Forgetting the Limits of Integration: Always remember to substitute the original limits of integration after the integration step, before evaluating the final expression.
Algebraic Errors: Pay close attention to algebraic manipulations, especially when dealing with fractions and exponents. A single mistake can lead to an incorrect answer.

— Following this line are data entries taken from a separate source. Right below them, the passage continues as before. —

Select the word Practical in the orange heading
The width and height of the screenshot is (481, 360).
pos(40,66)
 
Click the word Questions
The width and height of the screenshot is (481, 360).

Improper Use of Properties of Integrals: Familiarize yourself with the properties of definite integrals, such as linearity and the interval additivity property. Misapplying these properties can lead to inaccurate solutions.

Conclusion

Evaluating definite integrals like ∫₂¹ (2e^(1/x⁴)/x⁵) dx requires a strategic approach, often involving substitution methods. By carefully selecting a substitution variable and meticulously executing the steps, we can transform a seemingly complex integral into a much simpler one. Understanding the underlying concepts, avoiding common pitfalls, and interpreting the result are vital for accurate and meaningful solutions. This process strengthens one's analytical skills and provides the foundation for tackling increasingly complex integration problems in various scientific and engineering applications. The result, approximately -0.82689, highlights the importance of not just calculating the numerical value but also understanding its significance within the context of the problem. This holistic approach ensures a more complete and comprehensive understanding of the topic.